One thing I learned at the Harvard Speedbumps conference is that many people agree that “speedbump DRM” is a good idea; but they seem to have very different opinions of what “speedbump DRM” means. (The conference was declared “off the record” so I can’t attribute specific opinions to specific people or organizations.)

One vision of speedbump DRM tries to delay the leakage of DRM’ed content onto the darknet (i.e., onto open peer-to-peer systems where they’re available to anybody). By delaying this leakage for long enough, say for three months, this vision tries to protect a time window in which a copyrighted work can sold at a premium price.

The problem with this approach is that it assumes that you can actually build a DRM system that will prevent leakage of the content for a suitable length of time. So far, that has not been the case – not even close. Most DRM systems are broken within hours, or a within few days at most. And even if they’re not broken, the content leaks out in other ways, by leaks in the production process or via the analog hole. Once content is available on the darknet, DRM is nearly useless, since would-be infringers will ignore the DRM’ed content and get unconstrained copies from the darknet instead.

In any case, this approach isn’t really trying to build a speedbump, it’s trying to build a safe. (Even top-of-the-line office safes can only stand up to skilled safecrackers for hours.) A speedbump does delay passing cars, but only briefly.
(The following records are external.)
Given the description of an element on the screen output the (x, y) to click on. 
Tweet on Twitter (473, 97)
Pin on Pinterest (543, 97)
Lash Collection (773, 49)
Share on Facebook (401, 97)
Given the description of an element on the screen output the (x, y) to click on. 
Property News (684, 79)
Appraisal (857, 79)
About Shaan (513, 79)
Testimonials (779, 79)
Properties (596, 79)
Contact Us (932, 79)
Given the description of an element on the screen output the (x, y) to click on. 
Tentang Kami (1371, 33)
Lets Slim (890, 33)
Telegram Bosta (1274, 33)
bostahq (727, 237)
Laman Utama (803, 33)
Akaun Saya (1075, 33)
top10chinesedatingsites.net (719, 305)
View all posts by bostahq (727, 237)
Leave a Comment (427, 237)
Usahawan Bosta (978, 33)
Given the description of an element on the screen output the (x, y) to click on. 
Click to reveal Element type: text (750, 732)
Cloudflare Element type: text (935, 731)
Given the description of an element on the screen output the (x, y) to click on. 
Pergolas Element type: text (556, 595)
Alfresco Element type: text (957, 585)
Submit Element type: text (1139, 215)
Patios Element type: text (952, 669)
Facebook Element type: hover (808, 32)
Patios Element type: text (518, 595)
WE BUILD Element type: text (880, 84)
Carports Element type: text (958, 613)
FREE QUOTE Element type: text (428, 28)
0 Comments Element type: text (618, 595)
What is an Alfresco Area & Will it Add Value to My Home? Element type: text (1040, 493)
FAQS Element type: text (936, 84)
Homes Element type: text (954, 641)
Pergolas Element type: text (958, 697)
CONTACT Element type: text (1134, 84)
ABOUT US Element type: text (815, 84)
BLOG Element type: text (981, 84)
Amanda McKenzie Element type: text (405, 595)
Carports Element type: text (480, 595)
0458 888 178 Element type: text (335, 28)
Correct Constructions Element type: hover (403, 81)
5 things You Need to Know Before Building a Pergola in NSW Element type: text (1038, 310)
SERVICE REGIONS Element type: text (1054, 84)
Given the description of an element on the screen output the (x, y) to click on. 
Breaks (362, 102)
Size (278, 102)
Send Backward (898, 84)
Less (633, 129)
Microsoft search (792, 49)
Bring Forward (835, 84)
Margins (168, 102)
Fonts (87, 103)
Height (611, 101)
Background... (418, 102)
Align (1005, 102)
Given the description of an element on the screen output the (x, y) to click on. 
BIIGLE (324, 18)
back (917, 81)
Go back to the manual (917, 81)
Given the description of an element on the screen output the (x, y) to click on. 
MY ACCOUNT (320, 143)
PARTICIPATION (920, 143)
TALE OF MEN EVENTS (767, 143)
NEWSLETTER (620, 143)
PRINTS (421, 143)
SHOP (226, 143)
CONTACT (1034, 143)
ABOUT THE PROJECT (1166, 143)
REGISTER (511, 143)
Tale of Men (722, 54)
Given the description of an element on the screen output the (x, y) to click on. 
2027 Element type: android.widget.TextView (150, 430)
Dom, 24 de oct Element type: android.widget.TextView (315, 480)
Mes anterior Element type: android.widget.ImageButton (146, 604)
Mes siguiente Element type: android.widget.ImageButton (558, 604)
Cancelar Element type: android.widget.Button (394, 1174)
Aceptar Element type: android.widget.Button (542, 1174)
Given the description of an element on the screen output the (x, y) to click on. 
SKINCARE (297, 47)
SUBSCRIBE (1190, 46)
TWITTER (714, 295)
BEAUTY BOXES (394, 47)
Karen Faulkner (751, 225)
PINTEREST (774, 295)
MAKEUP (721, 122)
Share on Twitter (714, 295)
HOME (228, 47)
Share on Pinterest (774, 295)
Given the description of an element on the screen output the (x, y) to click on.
A three-month speedbump isn’t really a speedbump at all.

A real speedbump doesn’t stop drivers from following a path that they’re deterrmined to follow. Its purpose, instead, is to make one path less convenient than another. A speedbump strategy for copyright holders, then, tries to make illegal acquisition of content (via P2P, say) less convenient than the legitimate alternative.

There are several methods copyright owners can (and do) use to frustrate P2P infringers. Copyright owners can flood the P2P systems with spoofed files, so that users have to download multiple instances of file before they get a real one. They can identify P2P uploaders offering copyrighted files, and send them scary warning messages, to reduce the supply of infringing files. These methods make it harder for P2P users to get the copyrighted files they want – they acts as speedbumps.

These kinds of speedbumps are very feasible. They can make a significant difference, if they’re coupled with a legitimate alternative that’s really attractive. And if they’re done carefully, these measures have the virtue of inflicting little or no pain on noninfringers.

From an analytical, information security viewpoint, looking for speedbumps rather than impregnable walls requires us to think differently. How exactly we must change our thinking, and how the speedbump approach impacts public policy, are topics for another day.

How Much Information Do Princeton Grades Convey?

One of the standard arguments against grade inflation is that inflated grades convey less information about students’ performaces to employers, graduate schools, and the students themselves.

In light of the grade inflation debate at Princeton, I decided to apply information theory, a branch of computer science theory, to the question of how much information is conveyed by students’ course grades. I report the results in a four-page memo, in which I conclude that Princeton grades convey 11% less information than they did thirty years ago, and that imposing a 35% quota on A-level grades, as Princeton is proposing doing, would increase the information content of grades by 10% at most.

I’m trying to convince the Dean of the Faculty to distribute my memo to the faculty before the Monday vote on the proposed A quota.

Today’s Daily Princetonian ran a story, by Alyson Zureick, about my study.